### [DATA SHOWN]
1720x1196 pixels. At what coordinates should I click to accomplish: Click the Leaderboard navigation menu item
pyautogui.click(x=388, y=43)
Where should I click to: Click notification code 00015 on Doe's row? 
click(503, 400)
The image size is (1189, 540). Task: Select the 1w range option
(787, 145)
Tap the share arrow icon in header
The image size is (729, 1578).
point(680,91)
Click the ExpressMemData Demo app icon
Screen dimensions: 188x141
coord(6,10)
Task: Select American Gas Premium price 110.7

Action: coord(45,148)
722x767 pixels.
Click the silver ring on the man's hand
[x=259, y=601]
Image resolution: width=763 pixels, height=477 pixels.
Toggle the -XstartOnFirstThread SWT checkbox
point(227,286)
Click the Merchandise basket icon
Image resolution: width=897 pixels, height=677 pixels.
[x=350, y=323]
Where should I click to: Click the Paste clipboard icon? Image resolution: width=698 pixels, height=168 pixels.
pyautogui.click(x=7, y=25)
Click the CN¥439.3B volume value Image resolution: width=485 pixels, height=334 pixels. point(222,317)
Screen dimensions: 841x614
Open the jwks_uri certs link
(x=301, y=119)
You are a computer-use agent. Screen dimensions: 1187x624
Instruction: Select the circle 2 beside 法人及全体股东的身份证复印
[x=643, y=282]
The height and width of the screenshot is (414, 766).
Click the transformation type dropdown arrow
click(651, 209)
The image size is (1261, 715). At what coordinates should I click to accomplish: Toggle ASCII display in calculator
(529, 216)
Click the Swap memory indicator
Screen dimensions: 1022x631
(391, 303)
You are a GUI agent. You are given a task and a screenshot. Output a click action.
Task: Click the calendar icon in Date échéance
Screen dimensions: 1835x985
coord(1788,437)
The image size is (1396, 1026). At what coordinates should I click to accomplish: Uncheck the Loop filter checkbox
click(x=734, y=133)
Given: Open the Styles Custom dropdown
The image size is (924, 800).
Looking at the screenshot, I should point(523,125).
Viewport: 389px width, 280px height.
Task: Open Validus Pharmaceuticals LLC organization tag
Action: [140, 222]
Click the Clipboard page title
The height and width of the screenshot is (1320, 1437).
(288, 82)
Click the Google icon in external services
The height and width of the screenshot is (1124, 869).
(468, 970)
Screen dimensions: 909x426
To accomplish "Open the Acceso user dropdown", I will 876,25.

### [ACTIVITY]
Please tally the lines of the listing that include the string "agent". Give the total alone.

### [SOLUTION]
2